How complex is your operation? One warehouse with a manageable product range is very different from a multi-site distributor with thousands of SKUs.
Will it scale? Think about not just today but where you’ll be in two or three years.
Do you want one system or many? ERP consolidates everything. WMS is highly specialised, but you may still need to connect it to other tools.
Bringing it all together
For most wholesale distributors in Australia and New Zealand, ERP is the best starting point. It gives you the core warehouse tools you need, plus visibility across finance, sales, and purchasing, without the headache of managing multiple systems.
And if your business grows to the point where you need advanced warehouse features? ERP makes it easy to add WMS later, without starting from scratch.
The bottom line? Get the right system for where you are now, but choose one that can grow with you. That way, you stay in control, no matter how fast things move.
FAQ: WMS vs ERP
Is WMS part of ERP?
Not exactly. ERP includes basic warehouse features, but WMS is a specialised tool for advanced warehouse operations. ERP can integrate with WMS if your needs grow.
Can I start with ERP and add WMS later?
Yes. Many businesses begin with ERP to centralise finance and operations, then add a WMS module or integration once their warehouse complexity increases.
Which is better for a growing distributor?
If you’re small to mid-sized, ERP is often the better starting point. It reduces system silos and gives you a single source of truth across the business.
Will ERP replace my need for WMS?
It depends on your complexity. For simple warehouses, ERP may be enough. For high-volume operations with multiple sites, ERP plus WMS integration is ideal.

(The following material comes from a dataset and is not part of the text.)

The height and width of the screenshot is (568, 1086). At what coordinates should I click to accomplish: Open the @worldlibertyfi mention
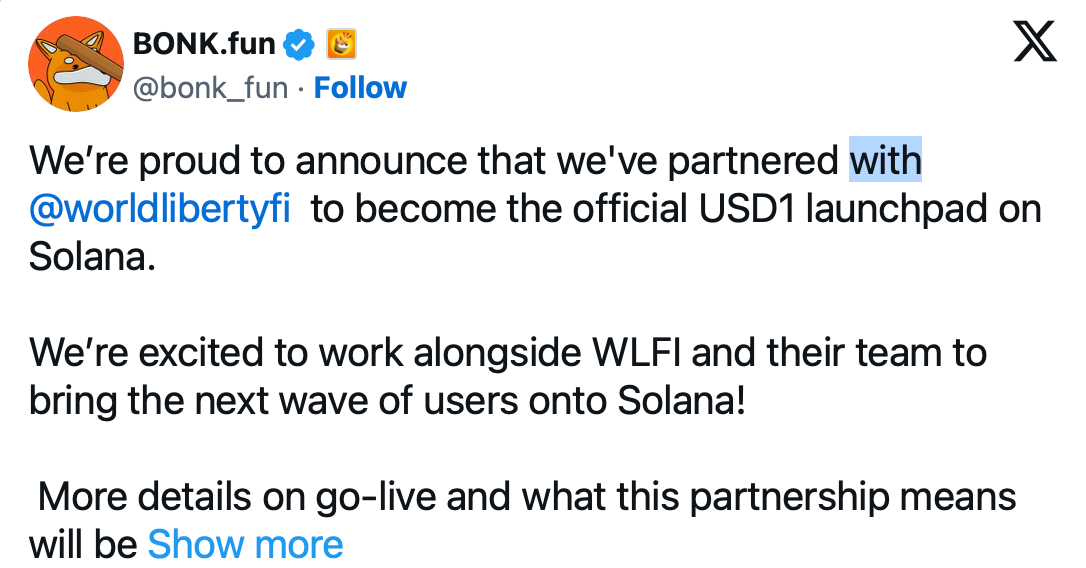click(161, 210)
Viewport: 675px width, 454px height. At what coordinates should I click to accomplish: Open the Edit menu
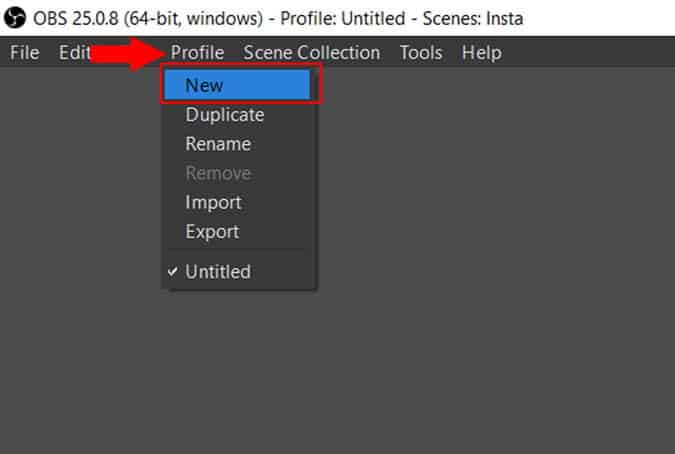74,53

Information provided in this article is of a general nature and does not consider your personal situation. It does not constitute legal, financial, or other professional advice and should not be relied upon as a statement of law, policy or advice. You should consider whether this information is appropriate to your needs and, if necessary, seek independent advice. This information is only accurate at the time of publication. Although every effort has been made to verify the accuracy of the information contained on this webpage, MYOB disclaims, to the extent permitted by law, all liability for the information contained on this webpage or any loss or damage suffered by any person directly or indirectly through relying on this information.